Silvi mengembangkan tawa. Dan setelah itu percakapan kami selesai. Agaknya Silvi benar-benat berniat untuk tidur kali ini. Pasalnya ia harus bangun pagi esok hari karena mesti masuk kerja jam delapan.
Aku pun kembali meneruskan bacaan yang sempat terjeda karena pembicaraan singkat kami. Namun, suasana yang senyap di dalam kamar justru mendatangkan rasa kantuk yang luar biasa tidak tertahan ke kedua mataku. Tidak lama sesudahnya aku jatuh tertidur.
**
Kenapa aku tidak bisa menggerakkan tubuh? Seolah-olah seutas tali telah mengikat tubuhku dengan erat. Bukankah tadi aku duduk di atas lantai dengan menyandarkan punggung ke tembok karena ibu kost tidak menyediakan fasilitas kursi di kamar kami?
Secara refleks mataku terbuka.
Aneh!
Setelah membuka mata, alih-alih mendapati pemandangan isi kamar kost, aku justru menemukan suasana malam hari yang temaram. Dengan bantuan pendaran sinar yang berasal dari nyala sebuah obor, samar-samar aku melihat rimbunan semak belukar dan pepohonan di samping kanan dan kiri tempatku berada.
Bukan hanya menemukan diriku berada di sebuah tempat asing, gelap, dan misterius, aku juga mendapati tubuhku terikat pada sebuah tiang kayu. Pantas saja aku merasa tak bisa menggerakkan tubuh dan karena itulah aku membuka mata. Tapi, di mana ini? Apa aku sedang bermimpi? Kenapa ini terasa begitu nyata?

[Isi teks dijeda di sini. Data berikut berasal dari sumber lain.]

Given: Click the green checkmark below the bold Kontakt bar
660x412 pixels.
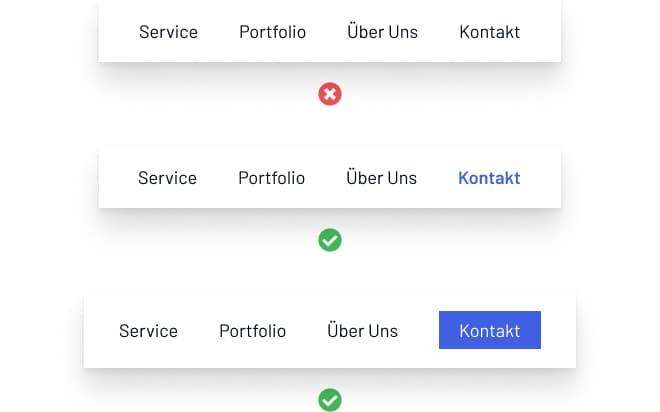Looking at the screenshot, I should pyautogui.click(x=330, y=240).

"Apa kamu baik-baik saja?"
Suara seorang pria yang terkesan berat berusaha mengalihkanku dari bingung. Kepalaku menoleh ke samping dan benar saja, seorang pria paruh baya berpakaian lusuh ada di sebelahku. Kondisinya tidak lebih baik. Ia juga terikat sepertiku. Lantas di sebelah pria paruh baya itu terdapat seorang wanita yang tubuhnya juga terikat pada tiang. Ia tampak kelelahan dan sepasang matanya nyaris terpejam.
Bahasa yang digunakan pria paruh baya itu bukanlah bahasa yang kugunakan sehari-hari. Aku tahu itu bahasa daerah, tapi anehnya aku paham arti kalimat yang diucapkan pria tersebut meski tak pernah mempelajarinya seumur hidupku.
"Ya, aku baik-baik saja," sahutku juga menggunakan bahasa daerah yang sama.